### Exercise requirements
The required output is the lines below from the line containing "This screenshot has width=1024, height=713." to the line containing "Click the Datacenters building icon", inclusive, retyped exactly. No other lines belong in it.

### Material provided
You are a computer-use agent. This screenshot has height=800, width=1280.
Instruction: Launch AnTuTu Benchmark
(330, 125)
---
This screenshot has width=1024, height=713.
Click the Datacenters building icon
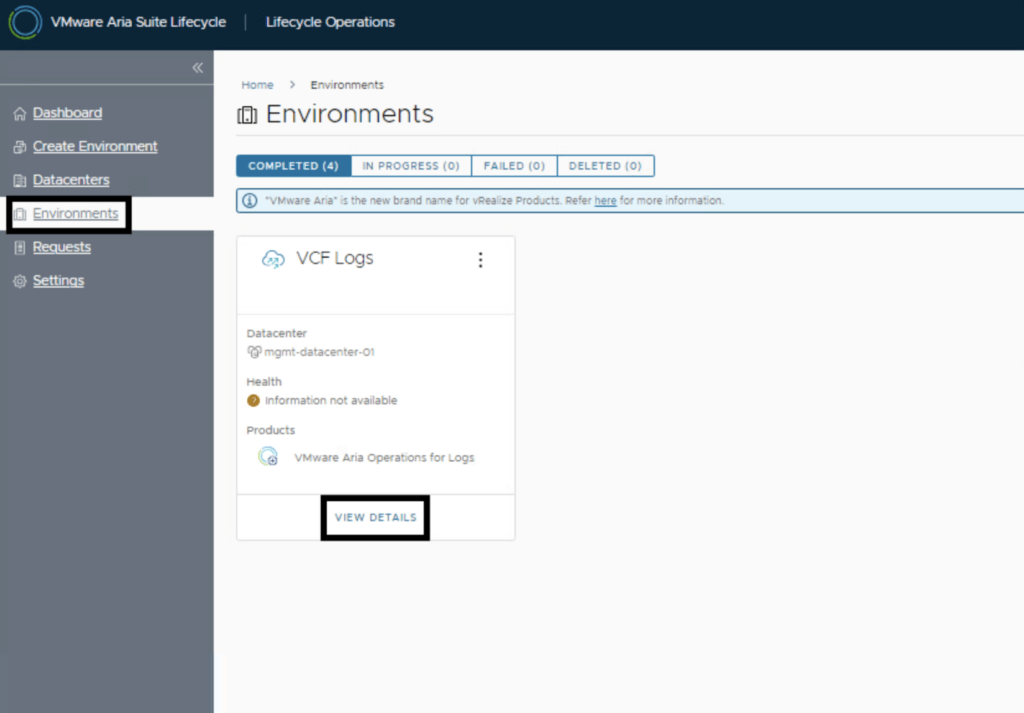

### Solution for this exercise
This screenshot has width=1024, height=713.
Click the Datacenters building icon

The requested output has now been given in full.